The Problem with Current Agentic Frameworks

Today's agentic landscape is fragmented and inaccessible. Frameworks like LangGraph and LangChain are powerful but language-dependent - you must write Python or Node.js code. Installation is complex, dependencies break, and despite how fascinating and useful these tools are, non-technical users cannot easily get started. The barrier to entry remains high.

On the other end of the spectrum, no-code platforms (n8n, Zapier, Make) promise simplicity but deliver rigidity. You define workflows through visual interfaces, which seems appealing until you realize you're locked into that vendor's abstractions. Over time, your agents become tightly coupled to proprietary systems. There's no neutral ground - nothing that's both simple AND extensible.

The Missing Middle Ground

The industry needs something between these extremes. Not too technical and program-dependent on one side. Not too rigid and vendor-locked on the other. A sweet spot that is:

  • Declarative (like no-code simplicity)
  • Simple (anyone can read JSON)
  • Extensible (anyone can build UIs or tooling on top)
  • LLM-compatible (AI can generate and evolve specs, vs having to generate the whole python / node projects)

NOT7 Architecture

Learning from Integration Platforms

If you look at the integration and ESB space in the past, they got something fundamentally right: transparent XML or JSON-based workflow definitions. You could open the file, read it, understand it, debug it. The definition WAS the documentation.

Current agentic frameworks abandoned this clarity. They've built hidden graph abstractions that become black boxes. Complex internal state machines, opaque routing logic, workflows you can't easily inspect. When something goes wrong, you're debugging code, not reading specifications.

NOT7 returns to the integration platform philosophy: transparent, declarative definitions. But we evolve it further. Instead of static workflow definitions, we embrace evolution through versioning. Different JSON versions become your visibility layer. Each version is a complete, inspectable snapshot. Want to know why your agent behaved differently? Compare v3 to v5. Want to debug? Read the JSON. Want to understand evolution? Trace through versions.

The versioning IS the intelligence.

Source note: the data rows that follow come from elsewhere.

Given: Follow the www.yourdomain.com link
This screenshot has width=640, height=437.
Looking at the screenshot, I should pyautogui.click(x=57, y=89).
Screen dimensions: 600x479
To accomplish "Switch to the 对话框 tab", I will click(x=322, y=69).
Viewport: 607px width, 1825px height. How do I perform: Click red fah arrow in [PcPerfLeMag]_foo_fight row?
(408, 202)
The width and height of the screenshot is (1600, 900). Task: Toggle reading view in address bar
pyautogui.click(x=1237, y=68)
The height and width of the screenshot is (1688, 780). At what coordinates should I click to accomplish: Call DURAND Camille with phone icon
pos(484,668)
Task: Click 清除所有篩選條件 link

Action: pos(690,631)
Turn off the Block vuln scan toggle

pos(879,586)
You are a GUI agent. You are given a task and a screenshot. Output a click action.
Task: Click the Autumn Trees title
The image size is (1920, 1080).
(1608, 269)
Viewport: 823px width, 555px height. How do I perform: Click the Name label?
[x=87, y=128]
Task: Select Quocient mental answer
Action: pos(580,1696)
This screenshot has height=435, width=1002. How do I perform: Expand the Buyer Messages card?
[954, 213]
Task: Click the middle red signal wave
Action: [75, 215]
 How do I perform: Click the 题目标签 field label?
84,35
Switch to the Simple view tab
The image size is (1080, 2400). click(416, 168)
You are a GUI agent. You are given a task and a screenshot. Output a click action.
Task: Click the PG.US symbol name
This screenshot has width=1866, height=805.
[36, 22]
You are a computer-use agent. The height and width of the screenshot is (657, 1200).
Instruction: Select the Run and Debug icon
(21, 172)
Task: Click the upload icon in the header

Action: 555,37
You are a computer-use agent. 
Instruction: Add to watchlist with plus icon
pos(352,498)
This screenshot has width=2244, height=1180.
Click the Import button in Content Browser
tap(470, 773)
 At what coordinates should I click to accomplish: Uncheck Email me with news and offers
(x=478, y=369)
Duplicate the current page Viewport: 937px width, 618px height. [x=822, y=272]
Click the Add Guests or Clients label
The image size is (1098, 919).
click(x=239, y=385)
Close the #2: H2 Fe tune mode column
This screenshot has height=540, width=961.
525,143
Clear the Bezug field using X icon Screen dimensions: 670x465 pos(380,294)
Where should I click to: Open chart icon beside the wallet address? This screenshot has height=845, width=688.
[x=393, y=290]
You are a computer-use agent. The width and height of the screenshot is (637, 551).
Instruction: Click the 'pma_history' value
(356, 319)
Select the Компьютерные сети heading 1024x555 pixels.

The transparency IS the debuggability.

This is the evolutionary next stage of integration platforms - applied to agentic systems. Taking what worked (transparent definitions) and adding what's needed (evolutionary optimization).


Key Features

Config-Driven Single binary with simple configuration file. No programming languages to install.

Declarative JSON Agents are pure JSON specifications. No code required.

LLM-Native JSON specs are trivial for LLMs to generate. AI writes specs, NOT7 executes them.

Multi-Tool Orchestration Use multiple tool providers in a single agent. Each node can have its own toolkit configuration.

Transparent Evolution Version your agent specs. See exactly how your agent evolved from v1 to v10.

Production Ready Server mode with HTTP API and deploy folder watching. Structured logging for observability.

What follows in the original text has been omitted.